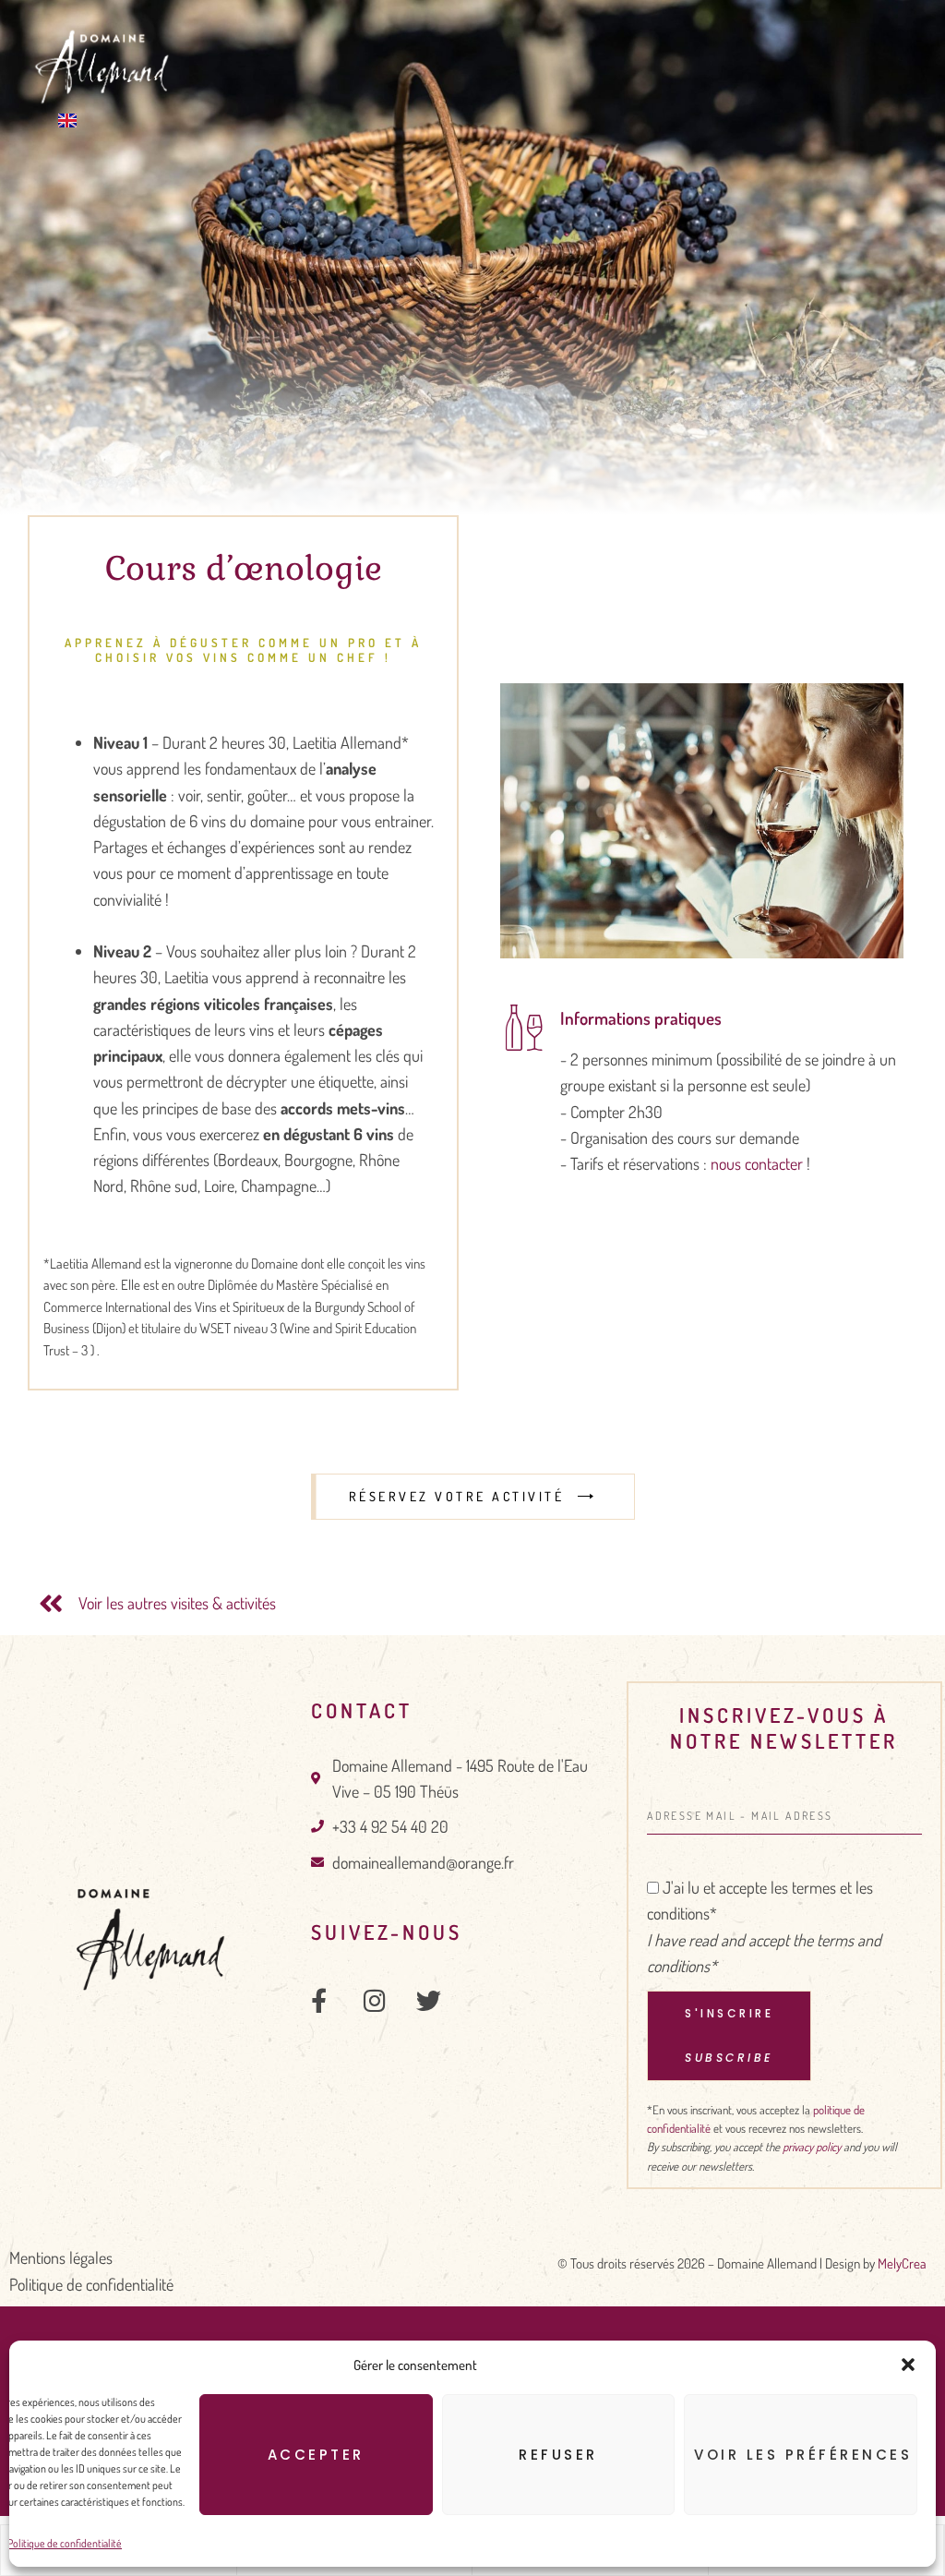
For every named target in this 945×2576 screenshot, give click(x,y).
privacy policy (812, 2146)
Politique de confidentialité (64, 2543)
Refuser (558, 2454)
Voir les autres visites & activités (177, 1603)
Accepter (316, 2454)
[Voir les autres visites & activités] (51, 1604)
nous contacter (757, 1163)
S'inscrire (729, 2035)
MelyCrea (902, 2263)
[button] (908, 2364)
+--
▸ **WHAT YOU ARE ASKED TO DO**
Would you return the whole listing above exactly as written, skipping any image?

▸ **SOLUTION FOR THIS EXERCISE**
For every named target in this 945×2576 screenshot, give click(x,y).
privacy policy (812, 2146)
Politique de confidentialité (64, 2543)
Refuser (558, 2454)
Voir les autres visites & activités (177, 1603)
Accepter (316, 2454)
[Voir les autres visites & activités] (51, 1604)
nous contacter (757, 1163)
S'inscrire (729, 2035)
MelyCrea (902, 2263)
[button] (908, 2364)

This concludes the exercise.